Exercise tasks
• a. Answer these questions using the guide to virtual network functions.
(i) On what do VNFs run, on top of hardware networking infrastructure?
(ii) What does software-defined networking allow network administrators and operators to do?
(iii) What does NFV replace network equipment with?
• b. Write the next part of the guide to virtual network functions, picking up after its final sentence.

Extract to read

======

The Complete Guide to Virtual Network Functions (VNFs)

Using individual Virtual Network Functions (VNFs), a fully virtualized environment can be constructed by connecting or combining them as building blocks. On top of hardware networking infrastructure, VNFs run on virtual machines (VMs). They can run on multiple hardware boxes using all of their resources. In this article, we will discuss the architecture and components of VNFs, their advantages and limitations, and how they differ from NFV.

What Are Virtual Network Functions (VNFs)?

To achieve agility, flexibility, and dynamic scaling in network infrastructure, Network functions virtualization (NFV) and Software-defined networking (SDN) are being used in technology transformation. Software-defined networking (SDN) allows network administrators and operators to take complete control of their networks, and NFV replaces the network equipment with a virtualized infrastructure. On this virtual infrastructure, Virtual Network Functions (VNFs) will run and host. Virtual Network Functions are movable and scalable software implementations of network devices that are virtualized.

======

Material provided

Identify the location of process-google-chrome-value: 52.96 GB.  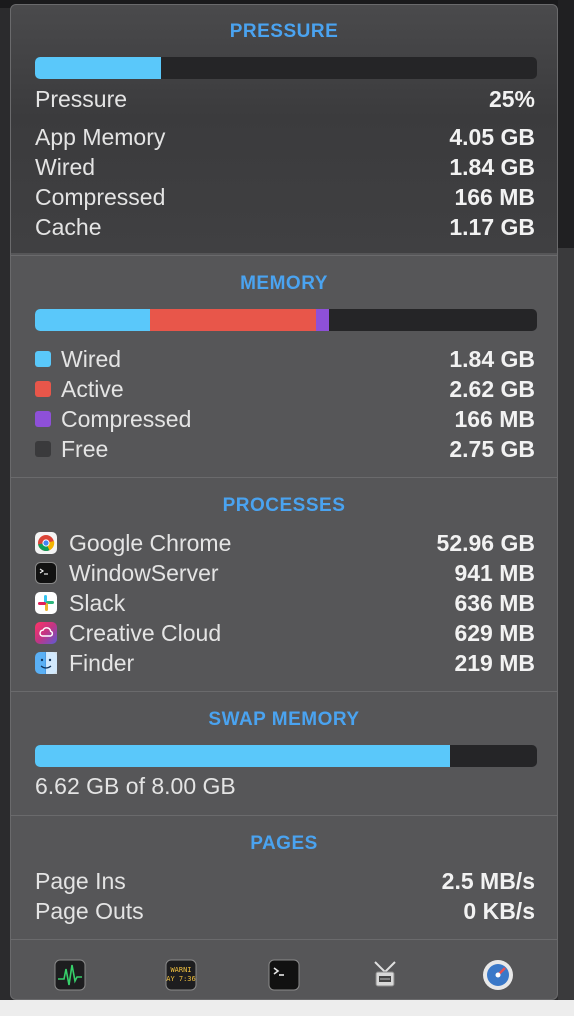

======

Written answers
• a.
(i) Virtual machines (VMs).
(ii) Take complete control of their networks.
(iii) A virtualized infrastructure.

• b.
Now multiple vendors are offering Virtual Network Functions as a solution for various network functions, hosted on Commercial Off-the-Shelf (COTS) compute, networking, and storage infrastructure.

Virtual Network Functions Components

1- Switching: CG-NAT, BNG, routers.

2- Traffic analysis: QoE measurement, DPI.

3- Edge Devices: Broadband remote access server, IP Edge, vCPE.

4- Tunneling gateway elements: IPSec/SSL VPN gateways.

5- Signalling: IMS, SBCs.

6- Application-level optimization: Load Balancers, CDNs.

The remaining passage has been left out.